Both quantitative and qualitative screening tools can provide clinicians with valuable information about the state of survivors' spiritual well-being, helping them identify survivor concerns and needs, or even potential factors that promote resilience (for a list of such tools, see Table 212-23). When selecting a tool to assess a survivors' spiritual well-being, consider whether the survivor
- believes in a god or gods.
- participates in any religious or nonreligious spiritual practice.
- is interested in measuring spiritual well-being or identifying spiritual needs.
MANAGING SPIRITUAL DISTRESS
The NCCN's recommendations for managing distress are focused on psychosocial components of distress, but they take into account spiritual and existential concerns, which may be significantly associated with distress in cancer survivors.24 While both the NCCN and NCP guidelines advocate interdisciplinary management of spiritual distress, including referral for chaplaincy care with a certified professional,1, 6 neither discourages assessment and management of spiritual distress by clinicians—and surveys cited by the NCI indicate that patients want clinicians to consider their spiritual needs and report lower satisfaction with care when spiritual needs are not met and improved quality of life when spiritual support is provided.5 Nurses in particular are trained to provide culturally congruent holistic care.
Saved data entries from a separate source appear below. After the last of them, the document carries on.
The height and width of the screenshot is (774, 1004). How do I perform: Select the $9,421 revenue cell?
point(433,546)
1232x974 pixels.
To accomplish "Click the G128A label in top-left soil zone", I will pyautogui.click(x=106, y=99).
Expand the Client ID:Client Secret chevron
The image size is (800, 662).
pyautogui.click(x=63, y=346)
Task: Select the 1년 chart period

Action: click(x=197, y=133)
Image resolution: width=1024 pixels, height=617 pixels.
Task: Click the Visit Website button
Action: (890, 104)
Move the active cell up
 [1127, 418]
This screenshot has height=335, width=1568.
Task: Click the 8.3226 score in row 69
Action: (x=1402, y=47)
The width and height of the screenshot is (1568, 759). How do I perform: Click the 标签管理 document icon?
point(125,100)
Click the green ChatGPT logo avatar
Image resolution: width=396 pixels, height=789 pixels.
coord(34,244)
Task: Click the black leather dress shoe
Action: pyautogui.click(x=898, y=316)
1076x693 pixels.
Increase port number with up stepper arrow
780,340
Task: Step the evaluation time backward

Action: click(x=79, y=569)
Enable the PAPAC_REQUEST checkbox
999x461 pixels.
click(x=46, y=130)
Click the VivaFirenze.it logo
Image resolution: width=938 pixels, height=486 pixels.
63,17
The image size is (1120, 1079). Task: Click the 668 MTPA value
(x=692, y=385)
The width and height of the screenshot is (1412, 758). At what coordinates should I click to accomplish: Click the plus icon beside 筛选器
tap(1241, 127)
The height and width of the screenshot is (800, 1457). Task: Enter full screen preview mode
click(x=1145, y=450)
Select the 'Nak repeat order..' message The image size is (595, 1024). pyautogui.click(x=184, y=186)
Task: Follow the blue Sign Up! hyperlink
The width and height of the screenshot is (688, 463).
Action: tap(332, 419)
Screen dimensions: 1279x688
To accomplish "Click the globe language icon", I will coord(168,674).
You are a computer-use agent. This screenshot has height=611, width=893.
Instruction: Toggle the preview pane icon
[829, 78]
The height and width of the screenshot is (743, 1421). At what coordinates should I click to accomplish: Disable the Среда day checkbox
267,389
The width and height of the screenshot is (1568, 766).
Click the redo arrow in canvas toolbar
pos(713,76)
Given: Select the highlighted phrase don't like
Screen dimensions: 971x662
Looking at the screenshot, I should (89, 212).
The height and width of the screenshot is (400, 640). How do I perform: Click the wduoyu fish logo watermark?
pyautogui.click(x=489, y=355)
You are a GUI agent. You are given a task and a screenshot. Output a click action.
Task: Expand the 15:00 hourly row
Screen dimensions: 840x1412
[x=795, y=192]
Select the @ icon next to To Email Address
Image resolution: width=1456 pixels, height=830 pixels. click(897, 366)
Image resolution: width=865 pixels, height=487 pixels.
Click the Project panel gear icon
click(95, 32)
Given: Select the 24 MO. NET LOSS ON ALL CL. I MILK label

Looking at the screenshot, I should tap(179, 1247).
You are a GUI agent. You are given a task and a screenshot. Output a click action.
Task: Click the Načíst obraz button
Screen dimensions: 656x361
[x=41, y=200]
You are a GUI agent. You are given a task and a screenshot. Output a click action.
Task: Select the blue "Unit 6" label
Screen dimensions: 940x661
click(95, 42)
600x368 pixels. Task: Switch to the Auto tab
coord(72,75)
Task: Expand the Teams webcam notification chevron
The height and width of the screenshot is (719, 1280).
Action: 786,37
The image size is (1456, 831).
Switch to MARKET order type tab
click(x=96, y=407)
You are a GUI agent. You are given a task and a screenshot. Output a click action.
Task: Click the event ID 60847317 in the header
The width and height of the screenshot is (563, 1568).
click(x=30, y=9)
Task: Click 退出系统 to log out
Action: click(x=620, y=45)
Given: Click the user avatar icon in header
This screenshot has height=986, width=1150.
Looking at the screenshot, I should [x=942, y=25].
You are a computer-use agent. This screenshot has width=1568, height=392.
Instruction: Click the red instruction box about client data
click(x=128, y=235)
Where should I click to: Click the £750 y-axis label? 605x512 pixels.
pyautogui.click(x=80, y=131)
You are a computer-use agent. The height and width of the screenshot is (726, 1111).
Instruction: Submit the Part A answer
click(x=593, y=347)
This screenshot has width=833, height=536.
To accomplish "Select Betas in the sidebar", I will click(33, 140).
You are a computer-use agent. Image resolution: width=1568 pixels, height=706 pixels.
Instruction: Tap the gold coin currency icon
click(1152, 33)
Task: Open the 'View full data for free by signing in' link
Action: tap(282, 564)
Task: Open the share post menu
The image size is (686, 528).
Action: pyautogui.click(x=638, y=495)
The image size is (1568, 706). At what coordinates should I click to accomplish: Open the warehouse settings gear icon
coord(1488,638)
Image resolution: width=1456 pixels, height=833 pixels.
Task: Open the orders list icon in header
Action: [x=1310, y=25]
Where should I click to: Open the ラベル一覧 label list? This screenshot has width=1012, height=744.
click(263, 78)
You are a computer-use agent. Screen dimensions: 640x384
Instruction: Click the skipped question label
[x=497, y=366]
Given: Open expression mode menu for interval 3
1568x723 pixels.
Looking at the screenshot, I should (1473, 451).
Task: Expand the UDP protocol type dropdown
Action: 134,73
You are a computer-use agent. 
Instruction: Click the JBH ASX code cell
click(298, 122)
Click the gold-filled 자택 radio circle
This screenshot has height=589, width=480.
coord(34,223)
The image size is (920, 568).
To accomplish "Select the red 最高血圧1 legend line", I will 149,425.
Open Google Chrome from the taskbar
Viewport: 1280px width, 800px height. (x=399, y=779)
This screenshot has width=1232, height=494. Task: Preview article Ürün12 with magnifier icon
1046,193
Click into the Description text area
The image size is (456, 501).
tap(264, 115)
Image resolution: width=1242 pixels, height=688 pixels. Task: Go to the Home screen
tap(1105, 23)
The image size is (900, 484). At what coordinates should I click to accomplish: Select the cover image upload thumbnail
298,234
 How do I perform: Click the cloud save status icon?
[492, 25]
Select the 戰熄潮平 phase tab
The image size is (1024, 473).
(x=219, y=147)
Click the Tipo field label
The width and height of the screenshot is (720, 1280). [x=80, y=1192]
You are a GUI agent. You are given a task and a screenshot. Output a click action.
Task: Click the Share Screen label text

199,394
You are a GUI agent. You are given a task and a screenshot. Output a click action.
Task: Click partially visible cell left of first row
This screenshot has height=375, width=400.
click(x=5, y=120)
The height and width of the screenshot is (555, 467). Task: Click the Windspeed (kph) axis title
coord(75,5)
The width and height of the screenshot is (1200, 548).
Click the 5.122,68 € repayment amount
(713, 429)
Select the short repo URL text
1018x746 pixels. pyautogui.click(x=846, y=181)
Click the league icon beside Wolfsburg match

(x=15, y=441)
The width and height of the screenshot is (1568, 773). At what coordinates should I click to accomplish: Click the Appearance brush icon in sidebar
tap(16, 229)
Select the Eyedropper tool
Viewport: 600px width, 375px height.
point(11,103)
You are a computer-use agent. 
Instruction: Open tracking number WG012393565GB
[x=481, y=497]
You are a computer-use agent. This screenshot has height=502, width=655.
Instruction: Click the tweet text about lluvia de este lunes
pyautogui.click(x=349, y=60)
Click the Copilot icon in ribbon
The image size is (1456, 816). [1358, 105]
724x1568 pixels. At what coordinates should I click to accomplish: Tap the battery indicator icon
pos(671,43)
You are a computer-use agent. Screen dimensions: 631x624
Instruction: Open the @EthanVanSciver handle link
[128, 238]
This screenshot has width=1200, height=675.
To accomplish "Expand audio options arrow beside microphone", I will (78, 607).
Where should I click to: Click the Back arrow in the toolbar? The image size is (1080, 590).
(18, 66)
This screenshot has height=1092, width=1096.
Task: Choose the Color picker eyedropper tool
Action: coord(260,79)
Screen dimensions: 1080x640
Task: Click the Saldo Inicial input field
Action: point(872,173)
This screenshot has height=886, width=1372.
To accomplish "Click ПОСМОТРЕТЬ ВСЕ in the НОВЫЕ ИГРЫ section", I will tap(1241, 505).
Nurses can help patients surmount spiritual distress throughout cancer survivorship. Their approach should be informed by spiritual inquiry and by the cornerstones of managing spiritual concerns and needs, which have been identified in the literature1, 5, 6, 25-29 and are described as follows (see Figure 1).
Respect survivors' beliefs and follow their lead in discussing spirituality. Spirituality and religion are often related to culture, as described in the HealthCare Chaplaincy Network handbook Patients' Spiritual and Cultural Values for Health Care Professionals.25 It's therefore important for clinicians to familiarize themselves with survivors' cultural background, beliefs, and practices.
Acknowledge survivors' spiritual concerns. Spiritual concerns are as real as physical, psychological, and social concerns and should be managed as such. When a survivor communicates spiritual concerns, clinicians should reiterate an understanding of those concerns and of the impact they have on the survivor's life. Survivors grappling with questions about their life's purpose or with feelings of hopelessness or uncertainty should be referred to a mental health professional, social worker, or spiritual counselor.1
Be self-reflective. To effectively assess survivors' spiritual well-being, clinicians must assess their own feelings about spirituality, acknowledging any personal biases they may have and any preparation they may require to help them mitigate self-identified biases in advance of spiritual conversations.26 In this, as in many other aspects of care, failure to do so may contribute to patient discontent, inadequate adherence, poor health outcomes, and disparate health care.27 If unable to overcome bias in order to provide necessary care, the clinician should refer the survivor to appropriate supportive care services.
Empower survivors to identify spiritually informed goals for care and medical decisions. Information gleaned from the spiritual assessment should be used to facilitate conversations about goals for care and medical decisions. Among certain survivors, such practices may foster hope and be essential to their recovery from distress.28 For example, survivors might be encouraged to pray, meditate, or consult with a spiritual advisor before making decisions. Psychospiritual integrative therapy, an intervention that combines cognitive behavioral therapy, mindfulness, and meditation, may also be a viable option to assist cancer survivors with psychological and spiritual needs.29
Mobilize supportive care services. These may take many forms across health care systems and within communities. The clinician can suggest goals and options for care that honor the survivor's spiritual or religious views, such as speaking with religious or spiritual leaders with experience managing existential concerns.5, 6 As additional support, the clinician might refer survivors to either a clinical chaplain or a local support group that can help with spiritual issues.1 Survivors may prefer to seek spiritual guidance from a member of their community, especially if receiving treatment away from home. Palliative care teams may be consulted to identify programs with a specific care focus.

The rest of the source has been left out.